The impact of the COVID-19 pandemic on refugees and asylum seekers in Greece: A retrospective analysis of national surveillance data from 2020
authors: Elias Kondilis, Dimitris Papamichail, Sophie McCann, Elspeth Carruthers, Apostolos Veizis, Miriam Orcutt, Sally Hargreaves
Migrants globally, including refugees and asylum seekers, have experienced adverse clinical and socioeconomic impacts of the COVID-19 pandemic. For approximately 56,000 refugees and asylum seekers in Reception and Identification Centers (RICs) and Reception Sites (RS) in Greece, living in severely substandard living conditions, prevention measures have been impossible with limited provision in terms of routine testing, surveillance, and access to healthcare. These migrant populations have experienced prolonged lockdowns and restricted movement since the pandemic began. We aimed to assess the impact of COVID-19 on refugees and asylum seekers in reception facilities in Greece and explore implications for policy and practice.
A retrospective analysis of policy documents and national surveillance data was conducted to identify COVID-19 outbreaks and estimate incidence among asylum seekers and refugees residing in these camps during the first 9 months of the epidemic in Greece (26th February – 15th November 2020). Incidence proportion (IP) of COVID-19 confirmed cases was calculated for three population groups (refugees and asylum seekers in RICs, refugees and asylum seekers in RSs, and the general population in Greece) during three time periods (first wave, second wave, and overall across the 9-month period).
Twenty-five COVID-19 outbreaks were identified in refugee and asylum seeker reception facilities, with 6 (85.7%) of 7 RICs and 18 (56.3%) of 32 RSs reporting at least one outbreak during the study period. The overall 9-month COVID-19 IP among refugee and asylum seeker populations residing in RSs on the Greek mainland was 1758 cases per 100,000 population; in RICs the incidence was 2052 cases per 100,000 population. Compared to the general population the risk of COVID-19 infection among refugees and asylum seekers in reception facilities was 2.5 to 3 times higher (p-value<0.001). The risk of acquiring COVID-19 infection was higher among refugee and asylum seeker populations in RSs on the Greek mainland (IP ratio: 2.45; 95% CI: 2.25–2.68) but higher still among refugee and asylum seeker populations in RICs in the Greek islands and the land border with Turkey (IP ratio: 2.86; 95% CI: 2.64–3.10), where living conditions are particularly poor.

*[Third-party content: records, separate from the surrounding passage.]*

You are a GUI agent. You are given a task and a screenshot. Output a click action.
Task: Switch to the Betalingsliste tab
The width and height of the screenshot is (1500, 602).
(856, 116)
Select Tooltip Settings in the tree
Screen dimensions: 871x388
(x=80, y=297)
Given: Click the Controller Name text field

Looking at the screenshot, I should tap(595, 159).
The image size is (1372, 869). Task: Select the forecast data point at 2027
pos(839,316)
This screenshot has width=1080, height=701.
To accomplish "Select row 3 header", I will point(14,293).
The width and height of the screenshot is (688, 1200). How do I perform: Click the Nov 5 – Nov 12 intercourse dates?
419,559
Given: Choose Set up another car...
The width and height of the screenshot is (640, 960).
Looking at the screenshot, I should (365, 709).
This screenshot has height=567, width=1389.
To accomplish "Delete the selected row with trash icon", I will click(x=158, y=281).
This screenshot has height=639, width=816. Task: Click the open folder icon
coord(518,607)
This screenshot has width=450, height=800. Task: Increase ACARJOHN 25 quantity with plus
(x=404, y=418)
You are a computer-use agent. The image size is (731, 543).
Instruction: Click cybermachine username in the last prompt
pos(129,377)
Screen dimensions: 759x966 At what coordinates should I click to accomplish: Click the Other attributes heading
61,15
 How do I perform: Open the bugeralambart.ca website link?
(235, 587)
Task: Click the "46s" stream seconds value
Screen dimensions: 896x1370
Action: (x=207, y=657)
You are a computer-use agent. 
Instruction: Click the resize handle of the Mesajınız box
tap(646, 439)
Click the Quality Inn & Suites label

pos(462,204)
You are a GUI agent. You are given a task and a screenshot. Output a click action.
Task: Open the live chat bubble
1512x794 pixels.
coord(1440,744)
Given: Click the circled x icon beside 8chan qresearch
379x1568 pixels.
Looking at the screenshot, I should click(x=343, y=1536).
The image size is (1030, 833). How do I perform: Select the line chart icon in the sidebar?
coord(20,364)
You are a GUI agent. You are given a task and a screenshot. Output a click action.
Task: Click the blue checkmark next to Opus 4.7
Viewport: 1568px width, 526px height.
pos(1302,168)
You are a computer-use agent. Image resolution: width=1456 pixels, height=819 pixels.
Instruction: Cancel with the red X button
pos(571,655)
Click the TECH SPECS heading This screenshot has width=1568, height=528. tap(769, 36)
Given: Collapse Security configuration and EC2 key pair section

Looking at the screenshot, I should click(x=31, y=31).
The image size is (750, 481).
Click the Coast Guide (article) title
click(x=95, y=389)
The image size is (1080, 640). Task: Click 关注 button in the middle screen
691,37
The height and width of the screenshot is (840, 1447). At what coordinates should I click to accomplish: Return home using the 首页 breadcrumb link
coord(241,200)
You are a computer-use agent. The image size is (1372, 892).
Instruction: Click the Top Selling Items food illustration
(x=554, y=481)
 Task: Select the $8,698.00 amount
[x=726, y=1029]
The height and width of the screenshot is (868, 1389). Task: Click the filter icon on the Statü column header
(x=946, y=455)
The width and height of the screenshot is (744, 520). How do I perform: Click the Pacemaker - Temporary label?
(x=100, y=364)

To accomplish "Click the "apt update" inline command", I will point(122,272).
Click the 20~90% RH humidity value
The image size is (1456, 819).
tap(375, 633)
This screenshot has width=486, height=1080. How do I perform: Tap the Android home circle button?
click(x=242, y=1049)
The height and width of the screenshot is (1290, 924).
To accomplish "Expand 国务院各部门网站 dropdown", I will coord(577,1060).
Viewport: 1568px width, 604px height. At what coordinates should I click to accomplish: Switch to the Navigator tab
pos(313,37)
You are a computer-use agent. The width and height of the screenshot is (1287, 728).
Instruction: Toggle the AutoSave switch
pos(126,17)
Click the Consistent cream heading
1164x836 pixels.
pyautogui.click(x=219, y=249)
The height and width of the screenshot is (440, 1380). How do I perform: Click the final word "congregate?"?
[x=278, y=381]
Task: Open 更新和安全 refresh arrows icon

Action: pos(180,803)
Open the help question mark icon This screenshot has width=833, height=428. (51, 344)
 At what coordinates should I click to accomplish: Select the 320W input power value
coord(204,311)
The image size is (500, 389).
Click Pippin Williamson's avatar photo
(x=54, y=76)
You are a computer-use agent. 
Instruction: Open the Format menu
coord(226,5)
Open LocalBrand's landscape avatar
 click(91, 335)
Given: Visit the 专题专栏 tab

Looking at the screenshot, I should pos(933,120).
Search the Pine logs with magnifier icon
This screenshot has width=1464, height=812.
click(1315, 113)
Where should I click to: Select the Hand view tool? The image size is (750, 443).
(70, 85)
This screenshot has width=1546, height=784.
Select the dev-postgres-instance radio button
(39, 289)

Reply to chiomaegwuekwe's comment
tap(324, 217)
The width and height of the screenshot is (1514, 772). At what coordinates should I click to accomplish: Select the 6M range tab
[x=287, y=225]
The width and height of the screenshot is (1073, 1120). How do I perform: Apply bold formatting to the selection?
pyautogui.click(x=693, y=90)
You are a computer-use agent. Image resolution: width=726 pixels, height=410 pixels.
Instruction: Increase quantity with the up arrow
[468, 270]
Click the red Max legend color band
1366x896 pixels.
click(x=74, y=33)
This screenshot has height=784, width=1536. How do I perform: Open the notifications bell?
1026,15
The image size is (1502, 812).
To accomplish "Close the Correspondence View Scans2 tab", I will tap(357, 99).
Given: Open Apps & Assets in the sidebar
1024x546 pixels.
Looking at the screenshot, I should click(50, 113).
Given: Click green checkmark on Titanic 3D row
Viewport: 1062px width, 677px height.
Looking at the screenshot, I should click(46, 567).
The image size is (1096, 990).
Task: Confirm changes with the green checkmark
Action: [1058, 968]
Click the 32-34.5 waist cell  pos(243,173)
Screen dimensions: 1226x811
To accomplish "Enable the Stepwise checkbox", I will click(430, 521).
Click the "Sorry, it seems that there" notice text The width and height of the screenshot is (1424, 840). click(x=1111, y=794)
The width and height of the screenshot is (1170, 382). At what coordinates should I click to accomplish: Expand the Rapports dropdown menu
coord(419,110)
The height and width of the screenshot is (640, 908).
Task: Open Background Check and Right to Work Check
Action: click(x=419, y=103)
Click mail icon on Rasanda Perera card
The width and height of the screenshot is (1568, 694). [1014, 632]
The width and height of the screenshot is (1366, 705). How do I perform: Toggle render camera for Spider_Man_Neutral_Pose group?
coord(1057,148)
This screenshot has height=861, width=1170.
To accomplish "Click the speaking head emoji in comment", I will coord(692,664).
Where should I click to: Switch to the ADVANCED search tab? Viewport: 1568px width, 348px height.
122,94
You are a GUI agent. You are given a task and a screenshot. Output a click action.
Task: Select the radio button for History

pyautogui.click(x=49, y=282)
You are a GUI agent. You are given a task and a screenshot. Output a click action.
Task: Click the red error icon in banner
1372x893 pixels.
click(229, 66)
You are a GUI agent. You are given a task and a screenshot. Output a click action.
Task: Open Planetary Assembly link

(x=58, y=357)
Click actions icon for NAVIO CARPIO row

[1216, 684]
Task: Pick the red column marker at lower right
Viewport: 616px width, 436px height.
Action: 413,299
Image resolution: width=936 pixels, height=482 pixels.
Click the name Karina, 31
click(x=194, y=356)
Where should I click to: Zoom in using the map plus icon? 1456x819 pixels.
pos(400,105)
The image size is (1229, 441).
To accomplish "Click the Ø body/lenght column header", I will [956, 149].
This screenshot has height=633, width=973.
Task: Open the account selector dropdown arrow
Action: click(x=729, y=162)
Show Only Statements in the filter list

We identified high levels of COVID-19 transmission among refugees and asylum seekers in reception facilities in Greece. The risk of COVID-19 infection among these enclosed population groups has been significantly higher than the general population of Greece, and risk increases as living conditions deteriorate. These data have immediate implications for policy and practice. Strategies are now needed to ensure refugee and asylum seeker populations are included in national response plans to reduce transmission in at-risk groups for COVID-19, alongside inclusion in plans for COVID-19 vaccine roll out.